I wonder what percentage of people going to look at this camera, will look at the S/N?


----------



## gardy90 (Mar 5, 2010)

Bitter Jeweler said:


> O|||||||O said:
> 
> 
> > Bitter Jeweler said:
> ...


to be honest, if i was going to look at a camera as such, i think i wouldent even think to look at it, unless it was obvious that they ground it off and it just cought my eye


----------



## Dao (Mar 5, 2010)

Did you ask the seller if he/she has all the stuff that came with the camera?


----------



## Dao (Mar 5, 2010)

Also, if they steal your camera and other stuff yesterday then start selling them back on craigslist today, I say he/she is a dumb criminal.


----------



## Josh66 (Mar 5, 2010)

Bitter Jeweler said:


> O|||||||O said:
> 
> 
> > Bitter Jeweler said:
> ...



I probably won't look at the serial number, per se, but I would certainly notice it.  I would definitely notice if it had been altered.


----------



## RTA Supra (Mar 5, 2010)

Dao said:


> Also, if they steal your camera and other stuff yesterday then start selling them back on craigslist today, I say he/she is a dumb criminal.


 

I'm praying that he/she is an idiot


----------



## Dao (Mar 5, 2010)

RTA Supra said:


> Dao said:
> 
> 
> > Also, if they steal your camera and other stuff yesterday then start selling them back on craigslist today, I say he/she is a dumb criminal.
> ...



How did you contact the seller?  Email? Phone?

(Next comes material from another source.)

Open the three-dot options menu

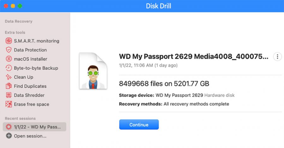point(277,57)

As for checking the serial number, you can pretend just look at the bottom of the camera to make sure the tripod mounting screw hole is in perfect shape.

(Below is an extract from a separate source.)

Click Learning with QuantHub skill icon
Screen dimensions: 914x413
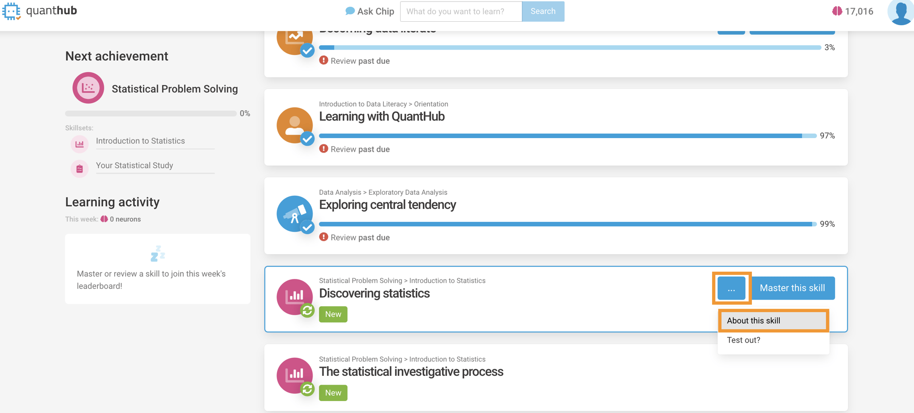click(294, 125)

If you cannot find the serial number on the camera, ask the seller if you can take a photo with your memory card so that you can view the photo in your computer.  (instead of the tiny camera screen)  Some camera dump the serial number of the camera in the Exif.


----------



## gardy90 (Mar 5, 2010)

where was it stolen from? like car, house...?


----------



## RTA Supra (Mar 5, 2010)

house, along with other electronics


----------



## gardy90 (Mar 5, 2010)

ok, i was just going to say if they stole it from your car, i wouldent want to come pulling up to their house in the same car it was stolen from, might tip them off


----------



## Amocholes (Mar 5, 2010)

I have a D3000 and the SN on mine is a 7 digit number located on the bottom. The lens has a USXXXXXXXX (US followed by an 8 digit number) located on the bottom side. Both labels can be peeled off easily.

Good luck!


----------



## Live_free (Mar 5, 2010)

Amocholes said:


> I have a D3000 and the SN on mine is a 7 digit number located on the bottom. The lens has a USXXXXXXXX (US followed by an 8 digit number) located on the bottom side. Both labels can be peeled off easily.
> 
> Good luck!



Really? i just looked at my d90 and it is like sealed on there... 
That sucks man, hopefully you can get it back.


----------



## RTA Supra (Mar 10, 2010)

GREAT news!  They found the low life that broke into our home and were able to get a hold of ALL of my stuff including my cameras!


----------



## Bitter Jeweler (Mar 10, 2010)

You lucked out!
Good for you!
I bet you are a bit relieved.


----------



## Dao (Mar 10, 2010)

RTA Supra said:


> GREAT news!  They found the low life that broke into our home and were able to get a hold of ALL of my stuff including my cameras!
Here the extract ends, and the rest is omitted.